The Y7 project is mainly focused on developing a number of computational simulation capabilities in OpenSees and applications on 2D/3D bridge-foundation-ground systems. This project includes the following specific tasks:

  1. Analyze the seismic behavior of a large-scale 3D bridge-foundation-ground system. Investigate the dynamic interaction between abutments and bridge structure.
  2. Refine solid-fluid fully coupled formulation and implement new u-p elements for more robust soil liquefaction simulations (in collaboration with Dr. Frank McKenna).
  3. Assist in 2D modeling of Humboldt Bay Bridge and synthesizing PEER probabilistic seismic analysis framework (in collaboration with Prof. Joel Conte).
  4. Develop and implement numerical algorithms for parameter sensitivity analysis of seismic ground response (in collaboration with Prof. Joel Conte).
  5. Improve application of spatial definition of ground motion (Domain Reduction Method) on a fully nonlinear 2D bridge-foundation-ground system (in collaboration with Prof. Jacobo Bielak).

2. Role of this project in supporting PEER’s mission (vision):

The simulation capabilities developed are important components in the PEER computational framework OpenSees for Performance-Based Earthquake Engineering (PBEE) applications. These capabilities are being verified and utilized by PEER researchers in conducting computational simulations such as the Humboldt Bay Bridge testbed.

3. Methodology Employed:

The PEER computational program, OpenSees, is employed as the main research platform.

4. Brief Description of past year’s accomplishments (Year 6) & more detail on expected Year 7 accomplishments:

In Year 6, a large-scale 3D model of the Humboldt Bay Bridge was developed using OpenSees. This model includes many advanced nonlinear modeling capabilities available in OpenSees, such as nonlinear fiber beam-column elements (for bridge piers and foundation piles) and pressure-dependent soil material models. The soil models were partially calibrated based on experimental data from other PEER research projects (e.g., soil sample test data from UC Berkeley, centrifuge test results from UC Davis). Appropriate transmitting boundaries were also included to allow radiation of seismic waves. Preliminary simulation results indicated that the presence of bridge abutments may have a paramount influence on the overall response of the bridge-ground system.

figure 1
Fig. 1. Deformed shape of OpenSees 3D bridge-foundation-ground model subjected to base excitation

In addition, in Year 6, the Domain Reduction Method (developed by Prof.
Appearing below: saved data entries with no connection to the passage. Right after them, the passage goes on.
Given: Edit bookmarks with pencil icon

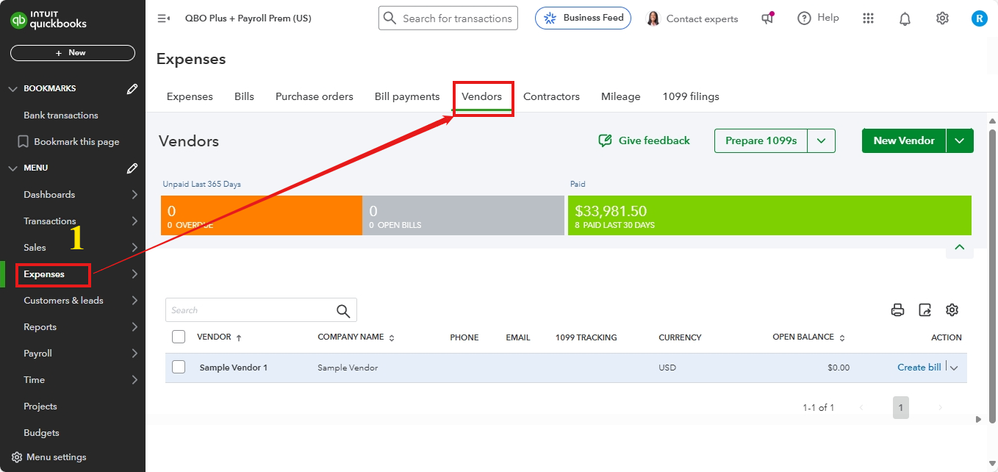Looking at the screenshot, I should tap(133, 89).
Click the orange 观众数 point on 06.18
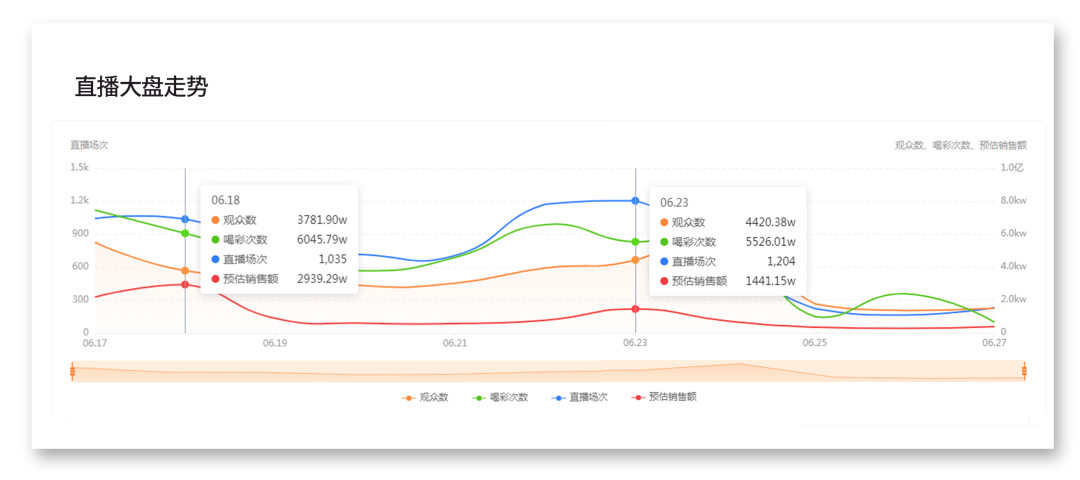 coord(185,271)
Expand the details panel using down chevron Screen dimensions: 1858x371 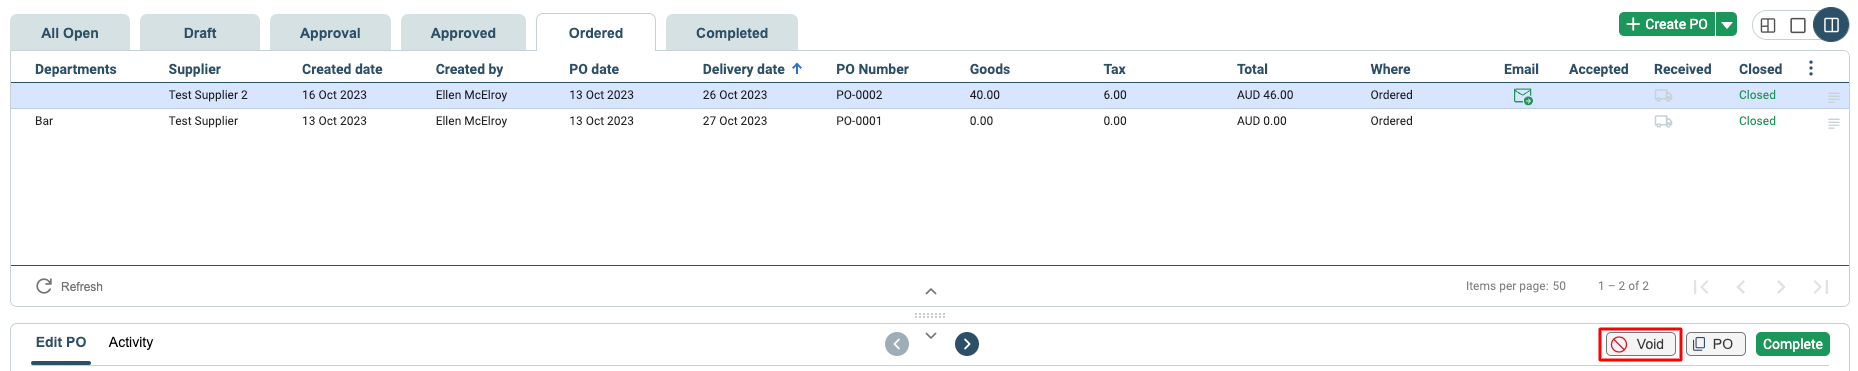[x=931, y=336]
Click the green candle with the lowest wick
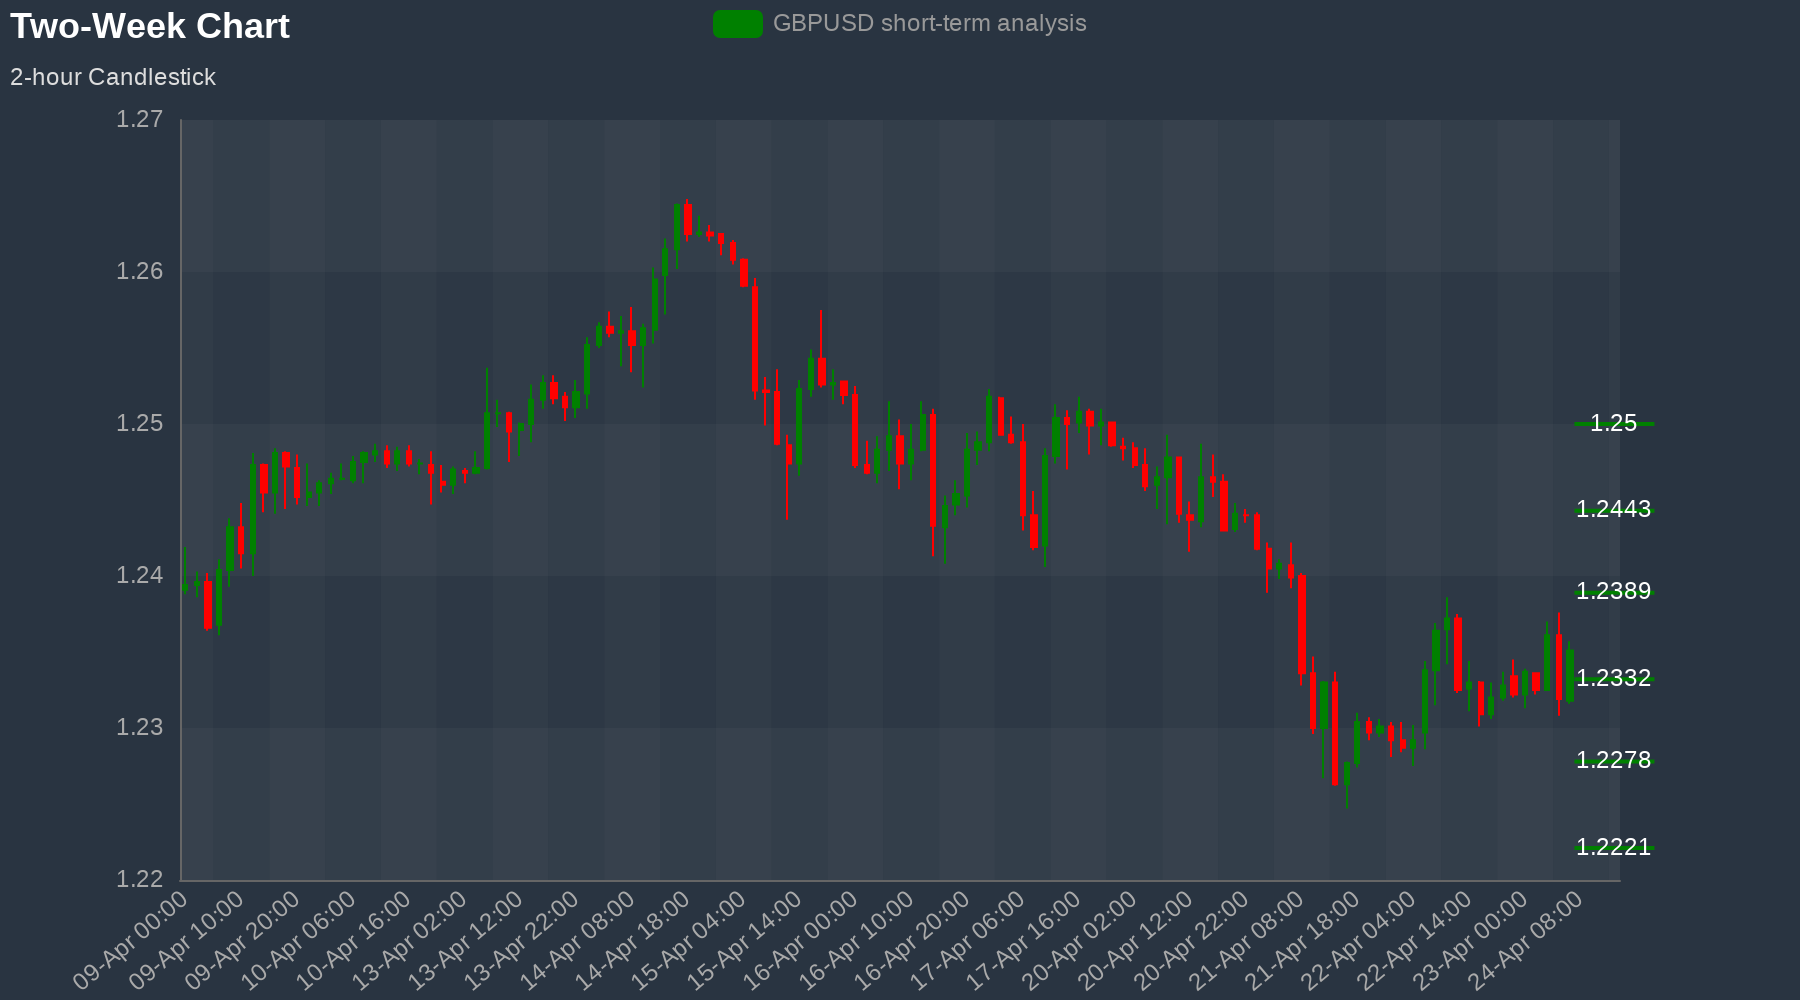This screenshot has width=1800, height=1000. click(x=1347, y=774)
Jacobo Bielak) was employed to study the seismic response of a 2D bridge-foundation-ground system subject to spatially varying earthquake excitation. In this model, the interior domain, including the bridge, pile foundations, and surrounding soil, was defined to be fully nonlinear; whereas the exterior domain was linear elastic with uniform properties. Simulation results using this model showed that the seismic behavior of a bridge can be very sensitive to the angle of incidence of the incoming seismic wave. The commonly used assumption that the structure is only subjected to vertically propagating seismic waves is often non-conservative.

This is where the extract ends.